"There is no turning back," said Lars Nordrum, second in command of the Norwegian Intelligence Service as he presented an annual risk assessment for Norway, a NATO-member sharing a border with Russia.
"The Russian state will be more authoritarian and militarised," he said, referring to how propaganda is used to manipulate public opinion and Moscow's closer ties with other authoritarian regimes.
"Russian interests will not be compatible with those of the West," Nordrum said.
The annual risk assessment, the first since Russia's invasion of Ukraine in February 2022, also concluded as it has done before that Russia and China are the main threats to Norway's security and interests.
The war has been "a catastrophe for Russia", Nordrum said, citing the effects of Western trade sanctions, Moscow's international isolation and the "more than 100,000 Russian soldiers... killed or injured" in Ukraine.
The conflict, he said, has increased Norway's geopolitical importance, not least because it has made it the leading supplier of gas to the European continent.
"European countries will be dependent on Norwegian energy supplies for many years," Nordrum said.
Norway's domestic intelligence service (PST), which also contributed to the assessment, believes that "Russia will try to gather intelligence about most aspects of Norway's oil, gas and energy sector" after the emergence of "Russian ambitions to exert pressure on European energy security" last year.

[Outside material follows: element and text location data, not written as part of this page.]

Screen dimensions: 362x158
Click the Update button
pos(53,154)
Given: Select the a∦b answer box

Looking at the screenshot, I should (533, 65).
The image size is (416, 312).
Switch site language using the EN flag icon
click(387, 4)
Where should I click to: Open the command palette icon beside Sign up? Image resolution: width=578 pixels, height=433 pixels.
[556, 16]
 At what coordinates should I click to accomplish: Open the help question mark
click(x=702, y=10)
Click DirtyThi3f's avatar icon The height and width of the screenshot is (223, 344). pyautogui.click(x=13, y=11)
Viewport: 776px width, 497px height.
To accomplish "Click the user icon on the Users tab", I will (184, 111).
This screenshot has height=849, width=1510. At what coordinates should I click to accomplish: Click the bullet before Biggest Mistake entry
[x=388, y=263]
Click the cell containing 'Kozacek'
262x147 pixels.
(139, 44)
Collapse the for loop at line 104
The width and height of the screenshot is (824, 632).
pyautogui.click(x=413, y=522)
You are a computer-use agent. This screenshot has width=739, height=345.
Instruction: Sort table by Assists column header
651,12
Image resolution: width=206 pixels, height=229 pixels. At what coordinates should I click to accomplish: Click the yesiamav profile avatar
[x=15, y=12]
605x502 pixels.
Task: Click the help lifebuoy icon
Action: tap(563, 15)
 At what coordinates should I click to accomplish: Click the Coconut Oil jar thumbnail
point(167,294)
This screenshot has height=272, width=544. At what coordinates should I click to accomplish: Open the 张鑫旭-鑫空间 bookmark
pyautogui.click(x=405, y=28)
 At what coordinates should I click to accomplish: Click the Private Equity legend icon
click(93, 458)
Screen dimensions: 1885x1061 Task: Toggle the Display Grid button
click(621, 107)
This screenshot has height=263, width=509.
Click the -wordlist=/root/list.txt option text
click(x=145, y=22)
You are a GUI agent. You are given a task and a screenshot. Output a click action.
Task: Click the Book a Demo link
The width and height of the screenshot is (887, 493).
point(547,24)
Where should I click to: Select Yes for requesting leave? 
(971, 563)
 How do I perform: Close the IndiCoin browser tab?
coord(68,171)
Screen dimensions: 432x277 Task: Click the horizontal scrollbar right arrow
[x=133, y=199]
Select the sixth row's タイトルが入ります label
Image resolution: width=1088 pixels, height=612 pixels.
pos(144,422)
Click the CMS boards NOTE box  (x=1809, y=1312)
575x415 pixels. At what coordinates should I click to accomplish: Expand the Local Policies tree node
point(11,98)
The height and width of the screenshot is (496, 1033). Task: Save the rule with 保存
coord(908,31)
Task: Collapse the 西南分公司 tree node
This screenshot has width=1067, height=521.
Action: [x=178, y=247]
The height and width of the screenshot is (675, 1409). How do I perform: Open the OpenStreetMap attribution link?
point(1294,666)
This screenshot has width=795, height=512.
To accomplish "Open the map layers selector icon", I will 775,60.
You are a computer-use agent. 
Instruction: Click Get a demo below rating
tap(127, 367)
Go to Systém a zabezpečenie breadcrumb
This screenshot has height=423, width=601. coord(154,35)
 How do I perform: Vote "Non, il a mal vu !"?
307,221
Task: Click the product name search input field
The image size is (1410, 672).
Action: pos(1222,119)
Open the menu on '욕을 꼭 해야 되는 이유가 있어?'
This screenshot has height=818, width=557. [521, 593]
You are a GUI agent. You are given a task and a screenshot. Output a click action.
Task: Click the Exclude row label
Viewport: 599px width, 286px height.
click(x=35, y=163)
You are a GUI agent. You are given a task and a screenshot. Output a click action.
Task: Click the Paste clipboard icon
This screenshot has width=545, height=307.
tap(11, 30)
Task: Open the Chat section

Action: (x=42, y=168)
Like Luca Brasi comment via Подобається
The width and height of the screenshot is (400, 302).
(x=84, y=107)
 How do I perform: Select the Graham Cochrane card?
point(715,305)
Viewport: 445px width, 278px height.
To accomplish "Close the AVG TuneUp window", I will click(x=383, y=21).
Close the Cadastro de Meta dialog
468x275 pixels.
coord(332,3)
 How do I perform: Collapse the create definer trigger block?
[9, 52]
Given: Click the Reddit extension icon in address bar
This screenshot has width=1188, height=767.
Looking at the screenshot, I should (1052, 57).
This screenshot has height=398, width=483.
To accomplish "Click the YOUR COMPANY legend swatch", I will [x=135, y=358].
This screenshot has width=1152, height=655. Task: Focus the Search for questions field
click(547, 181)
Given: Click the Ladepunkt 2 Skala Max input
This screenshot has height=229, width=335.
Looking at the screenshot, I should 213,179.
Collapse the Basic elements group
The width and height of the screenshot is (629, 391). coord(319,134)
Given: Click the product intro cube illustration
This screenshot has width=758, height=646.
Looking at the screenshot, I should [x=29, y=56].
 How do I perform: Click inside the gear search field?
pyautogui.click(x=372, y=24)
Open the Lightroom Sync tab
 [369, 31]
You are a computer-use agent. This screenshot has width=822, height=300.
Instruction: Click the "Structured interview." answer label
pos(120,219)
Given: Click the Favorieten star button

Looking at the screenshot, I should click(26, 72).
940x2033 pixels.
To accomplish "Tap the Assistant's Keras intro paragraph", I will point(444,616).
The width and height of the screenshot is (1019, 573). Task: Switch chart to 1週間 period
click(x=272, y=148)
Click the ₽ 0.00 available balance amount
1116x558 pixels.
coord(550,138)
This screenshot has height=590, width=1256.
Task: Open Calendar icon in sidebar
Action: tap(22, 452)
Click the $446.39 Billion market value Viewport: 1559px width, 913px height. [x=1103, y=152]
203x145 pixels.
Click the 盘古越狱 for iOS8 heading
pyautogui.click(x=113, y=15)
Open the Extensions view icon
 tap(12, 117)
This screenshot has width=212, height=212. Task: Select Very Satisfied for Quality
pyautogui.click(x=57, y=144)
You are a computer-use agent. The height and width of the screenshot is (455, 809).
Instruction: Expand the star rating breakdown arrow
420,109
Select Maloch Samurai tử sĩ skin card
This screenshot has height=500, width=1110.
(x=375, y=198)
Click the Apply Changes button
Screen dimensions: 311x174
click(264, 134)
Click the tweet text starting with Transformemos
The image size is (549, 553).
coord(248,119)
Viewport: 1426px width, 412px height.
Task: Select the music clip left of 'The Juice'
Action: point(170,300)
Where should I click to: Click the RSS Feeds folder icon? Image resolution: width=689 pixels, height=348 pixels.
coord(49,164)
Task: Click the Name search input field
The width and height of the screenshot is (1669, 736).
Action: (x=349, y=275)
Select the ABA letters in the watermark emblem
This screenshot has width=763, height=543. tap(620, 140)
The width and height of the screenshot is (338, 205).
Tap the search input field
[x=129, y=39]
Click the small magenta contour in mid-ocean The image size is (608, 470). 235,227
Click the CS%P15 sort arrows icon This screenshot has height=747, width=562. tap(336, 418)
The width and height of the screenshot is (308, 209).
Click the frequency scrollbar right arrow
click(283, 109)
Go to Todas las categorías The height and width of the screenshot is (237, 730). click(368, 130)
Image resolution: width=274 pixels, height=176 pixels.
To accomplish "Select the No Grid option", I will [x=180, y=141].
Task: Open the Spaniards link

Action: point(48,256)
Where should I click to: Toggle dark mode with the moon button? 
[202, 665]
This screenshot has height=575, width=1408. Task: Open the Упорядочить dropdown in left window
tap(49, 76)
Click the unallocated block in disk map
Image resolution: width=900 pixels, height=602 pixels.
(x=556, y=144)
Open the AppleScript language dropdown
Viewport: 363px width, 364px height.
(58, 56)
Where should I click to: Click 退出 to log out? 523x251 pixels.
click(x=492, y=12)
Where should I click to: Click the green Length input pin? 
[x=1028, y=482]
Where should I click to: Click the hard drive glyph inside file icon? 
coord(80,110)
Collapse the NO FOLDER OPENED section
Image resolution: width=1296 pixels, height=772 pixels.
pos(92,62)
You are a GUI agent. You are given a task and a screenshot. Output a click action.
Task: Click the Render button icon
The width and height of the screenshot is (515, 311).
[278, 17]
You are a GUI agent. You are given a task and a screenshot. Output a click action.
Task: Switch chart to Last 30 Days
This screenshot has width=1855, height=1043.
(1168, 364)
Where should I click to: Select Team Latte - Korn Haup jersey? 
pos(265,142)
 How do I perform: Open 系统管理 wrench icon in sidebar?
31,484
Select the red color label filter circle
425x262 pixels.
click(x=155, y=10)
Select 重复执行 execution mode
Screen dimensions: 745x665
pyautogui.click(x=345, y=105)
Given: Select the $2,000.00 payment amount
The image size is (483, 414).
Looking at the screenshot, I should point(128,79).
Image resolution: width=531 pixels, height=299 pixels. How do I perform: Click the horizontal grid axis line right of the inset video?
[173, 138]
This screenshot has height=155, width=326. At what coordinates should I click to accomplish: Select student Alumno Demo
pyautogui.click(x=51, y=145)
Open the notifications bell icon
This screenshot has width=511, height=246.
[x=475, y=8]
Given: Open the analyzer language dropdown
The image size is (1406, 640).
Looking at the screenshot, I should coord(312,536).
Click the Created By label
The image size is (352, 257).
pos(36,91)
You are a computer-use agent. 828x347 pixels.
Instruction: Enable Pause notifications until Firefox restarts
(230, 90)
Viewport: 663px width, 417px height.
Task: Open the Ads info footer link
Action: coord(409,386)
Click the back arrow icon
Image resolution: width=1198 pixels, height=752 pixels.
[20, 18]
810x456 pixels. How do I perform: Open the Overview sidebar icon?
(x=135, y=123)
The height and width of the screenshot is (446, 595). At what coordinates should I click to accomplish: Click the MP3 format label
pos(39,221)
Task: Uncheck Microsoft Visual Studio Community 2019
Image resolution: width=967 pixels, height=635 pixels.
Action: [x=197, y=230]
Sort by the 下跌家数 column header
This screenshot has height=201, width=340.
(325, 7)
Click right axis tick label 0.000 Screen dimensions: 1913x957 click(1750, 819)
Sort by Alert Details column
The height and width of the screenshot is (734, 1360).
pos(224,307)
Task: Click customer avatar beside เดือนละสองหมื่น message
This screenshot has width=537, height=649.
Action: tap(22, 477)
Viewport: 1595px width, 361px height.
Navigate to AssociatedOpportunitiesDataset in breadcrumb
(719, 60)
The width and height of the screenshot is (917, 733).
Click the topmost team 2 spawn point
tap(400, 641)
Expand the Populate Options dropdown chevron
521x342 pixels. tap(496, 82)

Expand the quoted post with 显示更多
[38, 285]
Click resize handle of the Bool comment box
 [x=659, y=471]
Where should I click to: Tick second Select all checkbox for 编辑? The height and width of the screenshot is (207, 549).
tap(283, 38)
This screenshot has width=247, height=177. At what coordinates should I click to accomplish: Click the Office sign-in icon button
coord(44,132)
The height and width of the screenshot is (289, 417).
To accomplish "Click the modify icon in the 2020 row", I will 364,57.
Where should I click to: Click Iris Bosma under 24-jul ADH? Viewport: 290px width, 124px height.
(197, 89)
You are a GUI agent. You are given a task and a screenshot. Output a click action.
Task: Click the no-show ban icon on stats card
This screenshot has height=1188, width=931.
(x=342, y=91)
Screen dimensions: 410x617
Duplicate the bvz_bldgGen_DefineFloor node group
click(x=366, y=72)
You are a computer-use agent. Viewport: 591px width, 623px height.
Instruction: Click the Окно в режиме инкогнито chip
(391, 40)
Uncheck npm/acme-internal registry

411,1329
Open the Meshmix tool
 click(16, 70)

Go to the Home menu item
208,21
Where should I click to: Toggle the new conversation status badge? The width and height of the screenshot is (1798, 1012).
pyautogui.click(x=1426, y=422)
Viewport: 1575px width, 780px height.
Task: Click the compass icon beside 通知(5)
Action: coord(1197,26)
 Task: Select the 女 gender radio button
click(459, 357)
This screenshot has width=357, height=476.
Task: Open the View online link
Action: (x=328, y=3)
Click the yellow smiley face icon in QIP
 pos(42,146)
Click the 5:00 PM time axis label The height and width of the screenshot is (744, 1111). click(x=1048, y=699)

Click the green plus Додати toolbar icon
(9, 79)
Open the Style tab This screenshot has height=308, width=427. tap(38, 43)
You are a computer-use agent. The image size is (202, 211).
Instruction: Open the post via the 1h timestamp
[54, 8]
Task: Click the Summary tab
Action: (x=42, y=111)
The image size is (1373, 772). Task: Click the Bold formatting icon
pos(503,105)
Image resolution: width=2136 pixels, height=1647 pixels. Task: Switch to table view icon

But direct sabotage of Norwegian energy infrastructure by Russia is "unlikely" in 2023, according to PST chief Beate Gangas.
"However, acts of sabotage could become a more relevant scenario if Russia's willingness to escalate the conflict with NATO and the West were to increase," the report said.
Following the suspected sabotage of the Nord Stream 1 and 2 gas pipelines last year in the Baltic Sea, Norway has stepped up security around strategic sites, including its energy facilities.